Re: OT - trivial programming language
Steve Lamb <grey@dmiyu.org> writes:
> Kai Grossjohann wrote:
>> If the middle two lines were indented with a tab, then people could
>> view this code with different indentation settings by just frobbing
>> the tab width, without changing the file contents.
>
> Good in theory, bad in practice. For example, in my Perl code I prefer an
> indention of 2 spaces. Don't ask why, I just do.
:-X
> if (foo){
> if (bar){
> foreach $foo (@bar){
> while $foo < $baz{
> some really long and convoluted computation here
> }
> }
> }
> }
>
> Now expand that out to someone's preferred 8 per line (ewwwww) and you'll
> see that the "some really long and convoluted computation here" is wrapping.
> On my screen it looks reasonable, on someone else's it looks like crap.
Well, nothing that couldn't be solved with a somewhat wider window.

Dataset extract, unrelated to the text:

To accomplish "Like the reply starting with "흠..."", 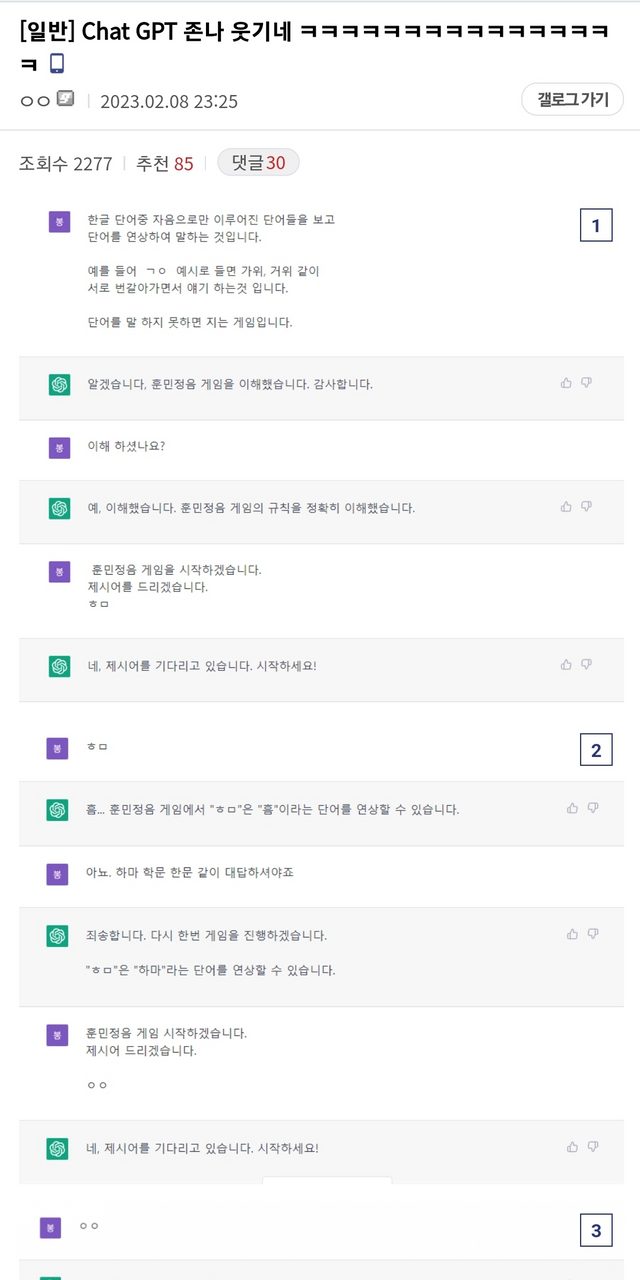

Many people like to have windows wider than 80 columns. (I prefer 80
columns, myself.)
>> The "b" line should start with one tab (for the indentation) and then
>> four spaces (for the alignment with the "a" above it).
>
>> I wish that Emacs would allow this style of editing.
>
> Thank god it doesn't. That is the worst possible style since tab is
> meaningless.
Hm?
> It is because of this mixing of tabs and spaces that people
> rigidly say that tabs should never be changed from 8 character widths.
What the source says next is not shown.